→ BRIEF 1:
In the text about the album Ridin' Rainbows, turn the paragraph that begins "Ridin' Rainbows is the seventh studio album" into a short bulleted list that keeps its main facts.

★ ★ ★ ★

Studio album by Tanya Tucker
- Released: February 14, 1977
- Recorded: February 23–October 20, 1976
- Genre: Country
- Length: 33:42
- Label: MCA
- Producer: Jerry Crutchfield

Tanya Tucker chronology
| Here's Some Love (1976) | Ridin' Rainbows (1977) | You Are So Beautiful (1977) |

Singles from Ridin' Rainbows
- "Ridin' Rainbows" Released: December 13, 1976; "It's a Cowboy Lovin' Night" Released: April 4, 1977; "Dancing the Night Away" Released: August 1, 1977;

= Ridin' Rainbows =

Ridin' Rainbows is the seventh studio album by American country music singer Tanya Tucker. It was released on February 14, 1977, by MCA Records. The album was produced by Jerry Crutchfield and includes three top 20 hits; "Ridin' Rainbows", "It's a Cowboy Lovin' Night" and "Dancing the Night Away".

==Critical reception==

The review in the February 26, 1977 issue of Billboard said, "Each LP effort brings Tanya closer to the crossover she's been striving for. Some excellent soulful singing highlighted with tasteful string arrangements by Bergen White and Jack Williams and sharp instrumentation bring out the pop potential in the young MCA artist. Members of the Amazing Rhythm Aces add backup vocals to "Dancing the Night Away" written by Russell Smith and James H. Brown Jr. and included on the Aces last album (Too Stuffed to Jump). Seals & Crofts also lend vocals on "Knee Deep in Loving You". A definite step in the right direction by Tucker and producer, Jerry Crutchfield." The review noted "Love Me Like You Never Will Again", "Wait 'Til Daddy Finds Out", "Let's Keep It That Way", Ridin' Rainbows", and "Wings" as the best cuts on the album.

★ ★ ★ ★

→ BRIEF 2:
Format the lines of the listing from the line containing "Given: Click the" through the end of the listing as a JSON list of strings, one per line, without the pictures.

→ Screenshot and document pointing data:
★ ★ ★ ★

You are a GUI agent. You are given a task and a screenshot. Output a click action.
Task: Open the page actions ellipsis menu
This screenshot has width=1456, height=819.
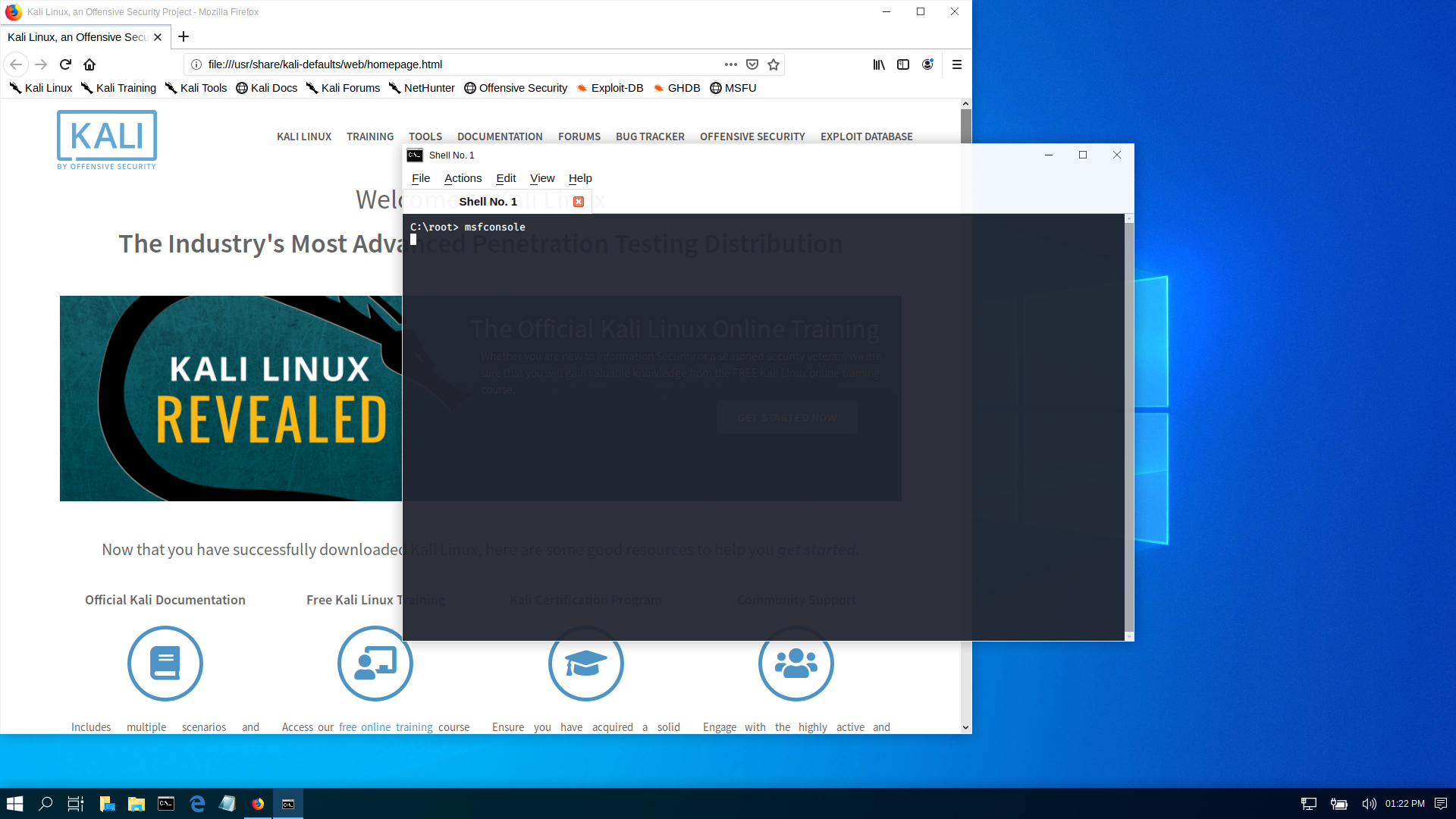tap(730, 64)
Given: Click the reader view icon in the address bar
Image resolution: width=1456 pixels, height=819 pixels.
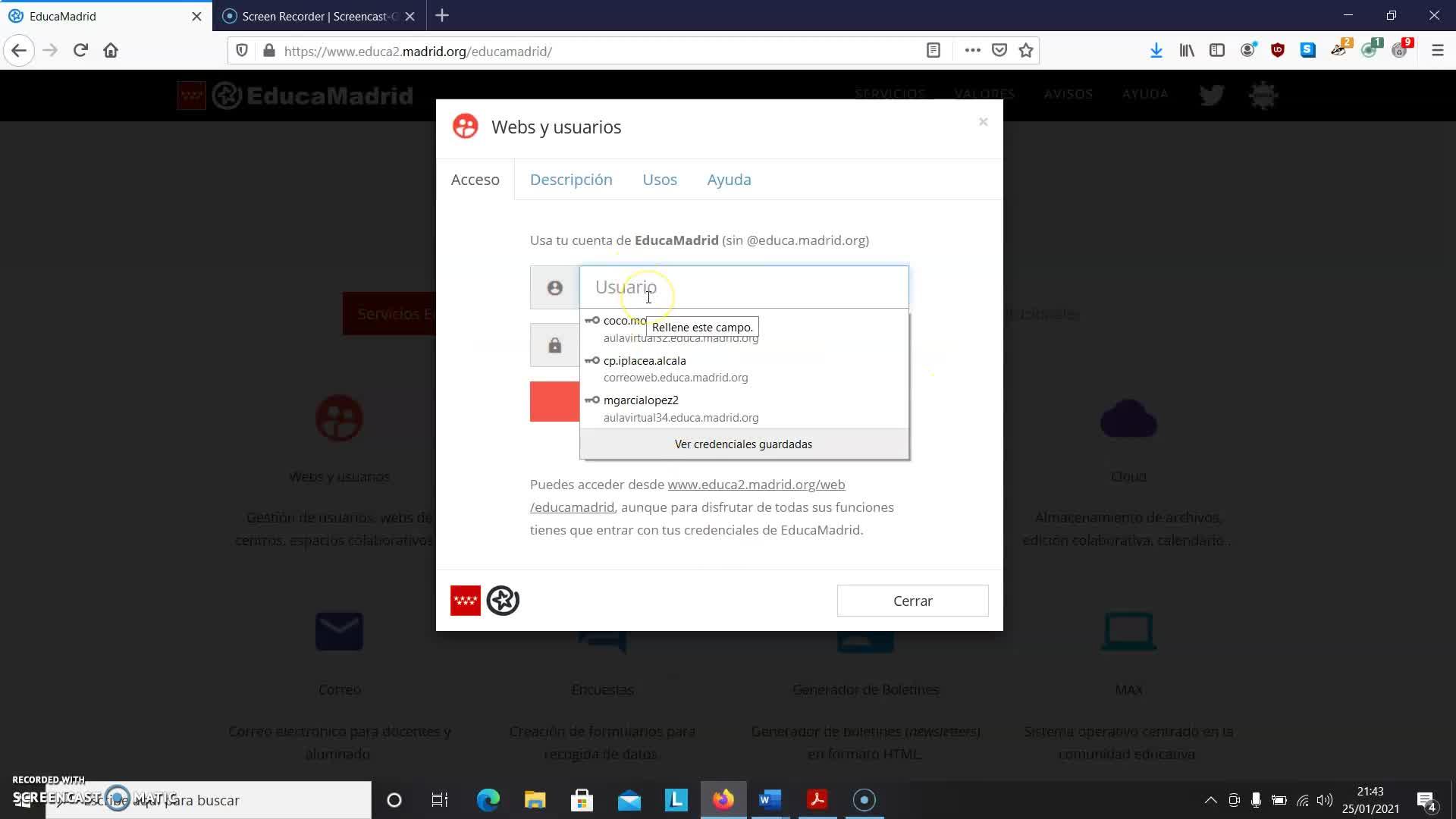Looking at the screenshot, I should point(934,51).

★ ★ ★ ★

→ TASK OUTPUT 1:
- Seventh studio album by American country singer Tanya Tucker
- Released February 14, 1977, by MCA Records
- Produced by Jerry Crutchfield
- Includes three top 20 hits: "Ridin' Rainbows", "It's a Cowboy Lovin' Night" and "Dancing the Night Away"

→ TASK OUTPUT 2:
[
  "Given: Click the reader view icon in the address bar",
  "Image resolution: width=1456 pixels, height=819 pixels.",
  "Looking at the screenshot, I should point(934,51)."
]